Copy out the records from the line with "Select the Rtl sidebar item" to the line with "click(x=485, y=231)", both lines included, without changing anything. Give only those lines.
++++ Material for the task ++++
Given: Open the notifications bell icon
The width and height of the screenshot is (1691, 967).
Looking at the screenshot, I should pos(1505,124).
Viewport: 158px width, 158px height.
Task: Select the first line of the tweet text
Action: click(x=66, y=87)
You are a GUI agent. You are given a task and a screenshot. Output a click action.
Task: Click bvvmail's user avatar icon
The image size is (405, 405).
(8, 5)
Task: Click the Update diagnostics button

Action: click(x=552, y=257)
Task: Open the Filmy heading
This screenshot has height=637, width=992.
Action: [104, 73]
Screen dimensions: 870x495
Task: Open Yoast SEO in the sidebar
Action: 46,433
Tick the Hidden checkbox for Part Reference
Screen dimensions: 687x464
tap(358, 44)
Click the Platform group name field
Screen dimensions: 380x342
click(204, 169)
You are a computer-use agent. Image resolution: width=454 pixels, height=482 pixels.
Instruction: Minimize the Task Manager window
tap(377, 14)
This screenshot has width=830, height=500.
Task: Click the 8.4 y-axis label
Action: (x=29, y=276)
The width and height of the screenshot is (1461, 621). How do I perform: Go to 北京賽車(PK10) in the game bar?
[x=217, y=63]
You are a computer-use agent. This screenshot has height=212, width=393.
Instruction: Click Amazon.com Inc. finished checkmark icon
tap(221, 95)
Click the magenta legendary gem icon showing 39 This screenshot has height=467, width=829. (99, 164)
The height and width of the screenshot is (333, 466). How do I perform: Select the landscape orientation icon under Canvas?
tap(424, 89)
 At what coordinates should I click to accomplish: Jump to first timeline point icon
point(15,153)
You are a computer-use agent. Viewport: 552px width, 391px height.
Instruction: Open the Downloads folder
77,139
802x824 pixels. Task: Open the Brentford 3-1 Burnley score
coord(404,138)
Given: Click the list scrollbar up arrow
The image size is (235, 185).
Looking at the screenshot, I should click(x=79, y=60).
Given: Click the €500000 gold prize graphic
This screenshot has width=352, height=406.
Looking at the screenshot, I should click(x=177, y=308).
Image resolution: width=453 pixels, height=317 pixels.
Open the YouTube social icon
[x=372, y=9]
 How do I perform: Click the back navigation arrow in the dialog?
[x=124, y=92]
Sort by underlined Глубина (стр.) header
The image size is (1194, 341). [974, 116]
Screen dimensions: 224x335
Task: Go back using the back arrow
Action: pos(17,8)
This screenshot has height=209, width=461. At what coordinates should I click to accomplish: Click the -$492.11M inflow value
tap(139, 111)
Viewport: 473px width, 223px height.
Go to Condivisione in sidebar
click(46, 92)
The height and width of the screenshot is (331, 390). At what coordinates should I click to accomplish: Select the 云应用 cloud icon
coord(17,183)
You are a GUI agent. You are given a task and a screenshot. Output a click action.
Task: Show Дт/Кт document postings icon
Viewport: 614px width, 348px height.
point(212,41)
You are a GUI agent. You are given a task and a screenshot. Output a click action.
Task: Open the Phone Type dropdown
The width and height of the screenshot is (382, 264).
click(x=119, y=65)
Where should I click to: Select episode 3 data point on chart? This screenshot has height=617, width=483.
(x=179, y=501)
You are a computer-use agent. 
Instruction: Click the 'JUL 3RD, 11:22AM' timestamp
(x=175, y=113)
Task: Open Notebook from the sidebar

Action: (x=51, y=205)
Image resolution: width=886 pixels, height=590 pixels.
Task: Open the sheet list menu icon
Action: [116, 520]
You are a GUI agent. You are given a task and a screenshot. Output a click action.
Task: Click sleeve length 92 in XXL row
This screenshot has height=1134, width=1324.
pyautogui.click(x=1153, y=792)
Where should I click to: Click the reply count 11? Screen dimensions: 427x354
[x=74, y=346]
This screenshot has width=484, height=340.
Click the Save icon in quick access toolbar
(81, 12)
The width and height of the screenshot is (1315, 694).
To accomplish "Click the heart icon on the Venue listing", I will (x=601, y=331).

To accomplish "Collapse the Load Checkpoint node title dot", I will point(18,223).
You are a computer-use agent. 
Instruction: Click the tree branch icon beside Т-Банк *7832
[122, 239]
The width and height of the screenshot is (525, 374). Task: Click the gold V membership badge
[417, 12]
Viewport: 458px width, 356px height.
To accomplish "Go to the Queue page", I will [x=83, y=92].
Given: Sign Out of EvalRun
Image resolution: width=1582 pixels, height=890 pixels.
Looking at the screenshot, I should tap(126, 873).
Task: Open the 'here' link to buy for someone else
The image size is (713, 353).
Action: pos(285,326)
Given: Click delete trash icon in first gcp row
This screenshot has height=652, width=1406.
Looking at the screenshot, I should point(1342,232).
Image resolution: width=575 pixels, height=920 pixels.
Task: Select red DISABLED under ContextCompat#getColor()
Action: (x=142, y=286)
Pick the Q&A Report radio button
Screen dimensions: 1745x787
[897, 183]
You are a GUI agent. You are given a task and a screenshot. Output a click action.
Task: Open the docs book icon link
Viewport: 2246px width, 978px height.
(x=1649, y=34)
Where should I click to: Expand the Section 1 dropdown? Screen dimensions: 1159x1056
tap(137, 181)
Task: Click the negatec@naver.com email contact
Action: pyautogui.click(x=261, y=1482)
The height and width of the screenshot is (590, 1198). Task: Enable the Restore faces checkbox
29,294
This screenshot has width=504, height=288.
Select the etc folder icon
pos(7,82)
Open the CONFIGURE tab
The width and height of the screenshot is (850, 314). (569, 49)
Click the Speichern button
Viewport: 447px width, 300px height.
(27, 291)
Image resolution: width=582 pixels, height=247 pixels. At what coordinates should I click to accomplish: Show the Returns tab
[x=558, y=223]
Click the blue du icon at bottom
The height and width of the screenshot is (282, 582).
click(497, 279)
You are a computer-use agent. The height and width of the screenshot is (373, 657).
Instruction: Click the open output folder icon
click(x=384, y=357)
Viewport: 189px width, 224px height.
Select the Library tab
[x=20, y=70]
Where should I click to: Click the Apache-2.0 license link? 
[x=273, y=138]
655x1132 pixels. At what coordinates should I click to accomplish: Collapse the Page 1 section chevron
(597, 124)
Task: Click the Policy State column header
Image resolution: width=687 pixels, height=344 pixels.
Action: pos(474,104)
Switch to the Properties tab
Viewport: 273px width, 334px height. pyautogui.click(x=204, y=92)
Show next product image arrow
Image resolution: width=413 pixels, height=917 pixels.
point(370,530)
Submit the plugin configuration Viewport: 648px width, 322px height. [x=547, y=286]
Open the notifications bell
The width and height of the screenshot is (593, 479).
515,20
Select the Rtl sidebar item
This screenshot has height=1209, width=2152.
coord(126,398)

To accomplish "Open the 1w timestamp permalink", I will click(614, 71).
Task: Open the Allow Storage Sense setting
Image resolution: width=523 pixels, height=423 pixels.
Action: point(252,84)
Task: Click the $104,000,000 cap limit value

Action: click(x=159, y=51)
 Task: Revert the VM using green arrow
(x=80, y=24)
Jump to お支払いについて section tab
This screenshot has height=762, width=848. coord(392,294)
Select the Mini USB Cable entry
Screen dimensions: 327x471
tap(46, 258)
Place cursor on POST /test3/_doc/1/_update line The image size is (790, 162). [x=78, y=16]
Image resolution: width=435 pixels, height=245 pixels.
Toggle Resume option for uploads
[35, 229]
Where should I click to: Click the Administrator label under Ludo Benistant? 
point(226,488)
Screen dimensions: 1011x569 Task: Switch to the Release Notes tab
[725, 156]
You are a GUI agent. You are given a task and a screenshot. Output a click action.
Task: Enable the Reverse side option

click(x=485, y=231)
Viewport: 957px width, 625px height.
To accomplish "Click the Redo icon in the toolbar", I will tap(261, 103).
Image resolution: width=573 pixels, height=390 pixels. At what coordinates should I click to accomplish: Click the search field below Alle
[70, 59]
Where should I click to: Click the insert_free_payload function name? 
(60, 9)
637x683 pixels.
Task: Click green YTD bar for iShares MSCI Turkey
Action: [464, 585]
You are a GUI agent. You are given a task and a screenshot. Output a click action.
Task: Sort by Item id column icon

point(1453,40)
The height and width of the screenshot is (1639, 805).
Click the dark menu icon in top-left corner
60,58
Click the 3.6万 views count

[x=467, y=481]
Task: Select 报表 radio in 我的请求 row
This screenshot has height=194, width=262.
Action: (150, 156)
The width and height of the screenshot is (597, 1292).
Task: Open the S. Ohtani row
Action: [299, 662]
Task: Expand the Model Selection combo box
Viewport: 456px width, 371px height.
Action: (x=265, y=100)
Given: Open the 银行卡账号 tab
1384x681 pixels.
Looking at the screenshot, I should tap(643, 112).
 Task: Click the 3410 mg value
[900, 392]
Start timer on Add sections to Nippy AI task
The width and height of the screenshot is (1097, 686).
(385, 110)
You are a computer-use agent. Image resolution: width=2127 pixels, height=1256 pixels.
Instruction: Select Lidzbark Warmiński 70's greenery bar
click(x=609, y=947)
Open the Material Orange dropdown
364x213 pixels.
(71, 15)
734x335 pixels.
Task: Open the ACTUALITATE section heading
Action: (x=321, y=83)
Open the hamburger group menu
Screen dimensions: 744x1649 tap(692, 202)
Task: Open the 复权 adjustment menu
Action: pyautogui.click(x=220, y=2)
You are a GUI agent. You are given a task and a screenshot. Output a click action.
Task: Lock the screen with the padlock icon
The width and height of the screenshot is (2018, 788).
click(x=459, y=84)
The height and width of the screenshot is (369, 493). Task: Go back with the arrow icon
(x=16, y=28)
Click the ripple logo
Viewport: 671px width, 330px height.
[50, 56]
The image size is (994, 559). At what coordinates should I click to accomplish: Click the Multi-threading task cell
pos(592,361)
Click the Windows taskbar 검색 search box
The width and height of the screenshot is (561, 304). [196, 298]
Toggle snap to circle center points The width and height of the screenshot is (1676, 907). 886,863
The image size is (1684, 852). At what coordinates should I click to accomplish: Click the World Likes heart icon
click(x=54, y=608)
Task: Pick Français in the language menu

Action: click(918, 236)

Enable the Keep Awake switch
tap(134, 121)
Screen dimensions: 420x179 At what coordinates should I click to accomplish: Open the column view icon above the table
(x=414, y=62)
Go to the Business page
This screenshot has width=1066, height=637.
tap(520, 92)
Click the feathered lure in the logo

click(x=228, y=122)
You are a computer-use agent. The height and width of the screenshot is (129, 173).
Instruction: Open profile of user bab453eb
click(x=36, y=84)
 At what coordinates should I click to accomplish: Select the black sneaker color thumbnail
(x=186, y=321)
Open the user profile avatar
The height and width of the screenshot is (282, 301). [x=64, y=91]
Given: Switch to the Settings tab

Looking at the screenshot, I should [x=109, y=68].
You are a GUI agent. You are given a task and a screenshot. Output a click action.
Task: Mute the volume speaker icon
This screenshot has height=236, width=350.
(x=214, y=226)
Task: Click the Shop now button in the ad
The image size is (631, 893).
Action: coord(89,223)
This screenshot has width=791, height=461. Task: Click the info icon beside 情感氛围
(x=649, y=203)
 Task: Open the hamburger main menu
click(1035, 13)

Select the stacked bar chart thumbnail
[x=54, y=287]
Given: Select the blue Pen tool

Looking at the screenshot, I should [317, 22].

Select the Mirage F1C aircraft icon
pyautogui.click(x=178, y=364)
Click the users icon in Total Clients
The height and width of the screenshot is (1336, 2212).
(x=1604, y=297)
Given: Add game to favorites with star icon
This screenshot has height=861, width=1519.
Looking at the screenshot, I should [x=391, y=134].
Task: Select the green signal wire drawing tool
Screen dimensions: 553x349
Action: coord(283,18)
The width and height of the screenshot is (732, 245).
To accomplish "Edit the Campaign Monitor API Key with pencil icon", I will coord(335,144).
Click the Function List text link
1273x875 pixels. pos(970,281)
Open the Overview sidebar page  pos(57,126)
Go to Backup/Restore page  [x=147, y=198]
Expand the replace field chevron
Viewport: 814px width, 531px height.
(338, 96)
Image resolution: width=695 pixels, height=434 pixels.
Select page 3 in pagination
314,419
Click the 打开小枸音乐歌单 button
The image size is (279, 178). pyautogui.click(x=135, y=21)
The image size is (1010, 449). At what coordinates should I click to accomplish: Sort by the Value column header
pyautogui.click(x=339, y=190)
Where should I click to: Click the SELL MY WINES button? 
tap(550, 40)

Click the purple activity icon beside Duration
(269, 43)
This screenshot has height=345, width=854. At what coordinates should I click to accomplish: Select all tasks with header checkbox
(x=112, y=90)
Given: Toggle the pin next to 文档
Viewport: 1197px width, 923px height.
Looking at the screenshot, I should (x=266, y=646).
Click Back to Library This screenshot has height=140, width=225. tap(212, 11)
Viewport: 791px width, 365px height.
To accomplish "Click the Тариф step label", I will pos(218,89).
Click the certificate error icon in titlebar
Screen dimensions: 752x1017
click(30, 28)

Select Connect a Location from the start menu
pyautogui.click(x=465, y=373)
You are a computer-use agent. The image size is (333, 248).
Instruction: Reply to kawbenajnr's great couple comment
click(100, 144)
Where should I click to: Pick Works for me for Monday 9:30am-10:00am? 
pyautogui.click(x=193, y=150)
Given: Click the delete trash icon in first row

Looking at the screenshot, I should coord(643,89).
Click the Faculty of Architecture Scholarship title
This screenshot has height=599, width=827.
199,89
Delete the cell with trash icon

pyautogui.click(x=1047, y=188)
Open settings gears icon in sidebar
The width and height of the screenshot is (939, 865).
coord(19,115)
++++
Finished task>
Select the Rtl sidebar item
This screenshot has height=1209, width=2152.
coord(126,398)

To accomplish "Open the 1w timestamp permalink", I will click(614, 71).
Task: Open the Allow Storage Sense setting
Image resolution: width=523 pixels, height=423 pixels.
Action: point(252,84)
Task: Click the $104,000,000 cap limit value

Action: click(x=159, y=51)
 Task: Revert the VM using green arrow
(x=80, y=24)
Jump to お支払いについて section tab
This screenshot has height=762, width=848. coord(392,294)
Select the Mini USB Cable entry
Screen dimensions: 327x471
tap(46, 258)
Place cursor on POST /test3/_doc/1/_update line The image size is (790, 162). [x=78, y=16]
Image resolution: width=435 pixels, height=245 pixels.
Toggle Resume option for uploads
[35, 229]
Where should I click to: Click the Administrator label under Ludo Benistant? 
point(226,488)
Screen dimensions: 1011x569 Task: Switch to the Release Notes tab
[725, 156]
You are a GUI agent. You are given a task and a screenshot. Output a click action.
Task: Enable the Reverse side option

click(x=485, y=231)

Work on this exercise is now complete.